Роже дю Гар - Старая Франция
Это человек лет под шестьдесят, без единого седого волоса. Правильные черты лица, высеченные топором по тугому дереву. Глаза голубые, взгляд ясный, лишенный глубины. Коротко подстриженные усы обнажают рот, прорезанный наподобие копилки. Суровое лицо выражает одну только сухость: сухость человека, для которого никогда не существовало ничего, кроме честолюбивого стремления сделать карьеру.
Учитель, стоя, подсовывает листки один за другим под самопишущее перо мэра. К каждой подписанной бумаге он механически прикладывает печать мэрии. Он уныло думает о том, что растущее множество административных формальностей все более тормозит движение социальных шестеренок и что режим, увязший в подобной бюрократии, — это режим пропащий. Но эти размышления он оставляет при себе. О мосье Арнальдоне он давно уже составил определенное суждение. Он знает, что эта военная откровенность, эта мужественная лояльность служат только гримом для хвастливого болтуна, у которого нет ни системы, ни убеждений, ни характера, ни прямоты. Вынужденный по должности быть секретарем мэрии, он молчит, стыдясь того, что видит, и питает отвращение к тому, что вынужден делать. Энбер сохранил, вопреки всему, веру юного воителя.

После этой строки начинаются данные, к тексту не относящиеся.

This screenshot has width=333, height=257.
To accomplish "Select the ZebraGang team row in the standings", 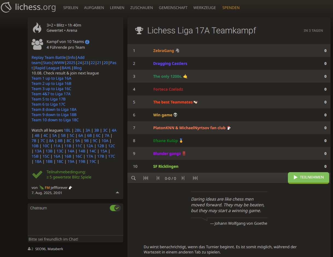I will click(x=164, y=50).
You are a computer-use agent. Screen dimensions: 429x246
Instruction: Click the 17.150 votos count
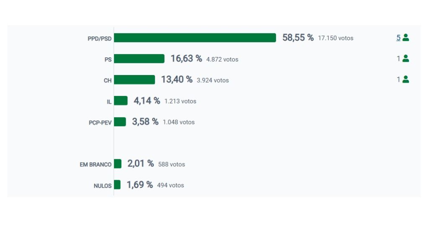(x=336, y=38)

Он верует всей душой в человеческое достоинство, в теоретическое равенство всех граждан, в конечное спасение, как результат торжества внецерковной демократии, в суверенитет народа, в право всякого человека мыслить свободно, управлять собой и обороняться в неустанной борьбе со старым режимом, всегда готовым возродиться под республиканской личиной капиталистических партий. В сущности, это те самые формулы, которые с таким неиссякаемым многословием повторяет в своих речах и мосье Арнальдон. И для Энбера это наихудшее оскорбление: он никак не может простить всем французским Арнальдонам, что они являются смехотворным воплощением того самого политического идеала, ради которого он, Энбер, завтра же готов стоически пойти на смерть на баррикадах гражданской войны.
Арнольдон не подозревает о недовольстве учителя. А между тем Жуаньо не раз уже, вскрыв кое-какие письма, предостерегал его:
— Господин мэр, я вам скажу: ваш Энбер не просто ледышка, он не свой брат.
XVI. Полдник
На площади крупные капли уж погружаются бесшумно в пыль. Встрепанные ветром каштаны отдали на волю буре свою порыжелую листву.

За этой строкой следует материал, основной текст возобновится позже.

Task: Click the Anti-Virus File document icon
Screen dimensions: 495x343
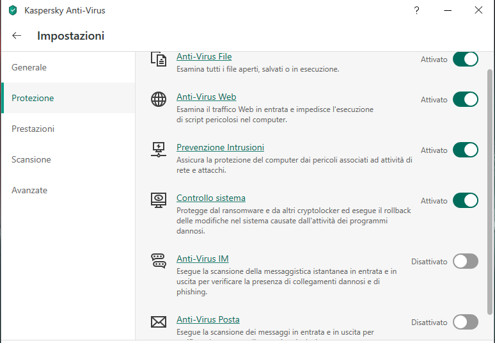Action: pos(158,60)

Почтальон торопится попасть домой к полднику.
Мели приносит блюдо, и Жуаньо усаживается за стол.
Осев на стуле, привалив подбородок к самой тарелке, склонив лоб, прикрыв глаза кустарником ресниц и бровей, не произнося ни слова, не спеша и не останавливаясь, равнодушный ко всему, даже к грозовому дождю, который хлещет теперь по оконным стеклам, он жует и размышляет о своих комбинациях. Он похож на тех мохнатых пауков, что живут на чердаках, притаившись в самом центре своей паутины, целый день недвижных, грозных, готовых к скачку при малейшем трепете растянутого силка.

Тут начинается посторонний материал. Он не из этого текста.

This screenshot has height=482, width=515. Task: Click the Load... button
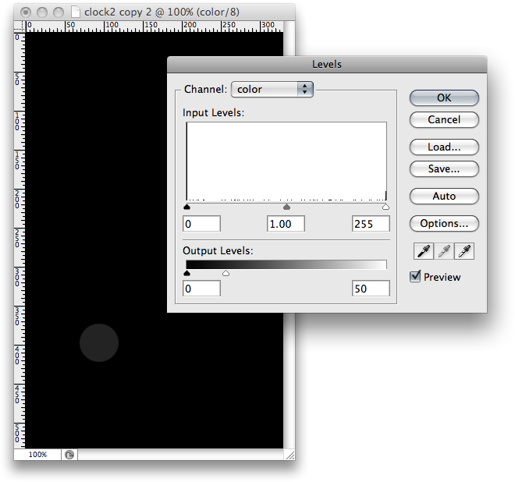tap(444, 147)
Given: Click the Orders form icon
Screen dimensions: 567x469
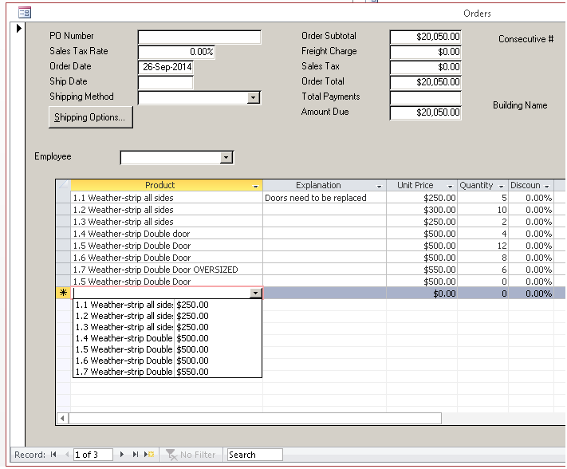Looking at the screenshot, I should point(25,13).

Мели привыкла к этой немоте. Дома этот говорун, завоевавший доверие всего края своим краснобайством, открывает рот только для того, чтобы есть, пить и храпеть. Сидя против него, она тоже размышляет о своих делишках и прикладывается к еде без особого аппетита. Искоса наблюдает она за мужем, чтобы подать ему, когда нужно, бутылку или краюху хлеба: внимание равнодушное, ставшее инстинктивным; чисто супружеская услужливость.
Ударил гром, такой резкий, что все подскакивает и на этажерке дребезжат стаканы.
Мели вздрогнула. Она шепчет, прерывая молчание:
— Где-нибудь недалеко ударило.
Но ураган уж миновал. Ветер внезапно прекращается, а следом за ним почти сразу и дождь.
Напившись кофе, почтальон — перед отходом на вокзал — идет к себе в спальню и запирается там, чтобы вздремнуть. Но в кровати залеживается он редко. Это час, когда, уверенный, что его не потревожат, он кипятит воду на спиртовке и толстыми желтыми пальцами ловко расклеивает интересующие его конверты.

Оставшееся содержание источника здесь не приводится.